From the perspective of ordinary, non-runner Americans, the distinction between Reed's sort of extreme running and the 2:10 marathoning sort of extreme running is even less apparent than it is to me. They're all obsessive runners.
The narcissism of minor difference is when somebody comes along--you, for example--and works really, really hard to prove that 1) the 2:10 marathoners are culture heroes and 2) that Reed is the antichrist.
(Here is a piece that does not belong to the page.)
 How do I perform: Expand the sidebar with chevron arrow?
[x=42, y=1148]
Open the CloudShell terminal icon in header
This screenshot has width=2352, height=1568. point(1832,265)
All subcultures breed gatekeepers of this sort; among confederate reenactors, for example, the 2:10 marathoners are the equivalent of "hardcores" and Reed, from your perspective, is a "farb." (See Tony Horwitz, CONFEDERATES IN THE ATTIC.) Of course, from the subcultural perspective of the ultra-ultra folks, the 2:10 marathoners are the farbs and Reed is a hardcore.
My point is that all runners who feel this need to parse our species into hardcores and farbs are guilty of engaging in the narcissim of minor difference. If the differences feel huge to you, rather than minor: well, as I said, you need to get out more and interact with nonrunners. Or you need to get just a little more compassionate towards your fellow obsessives (i.e., Reed), rather than casting stones.
According to the LSD people, shouldn't she be able compete with Paula in the marathon?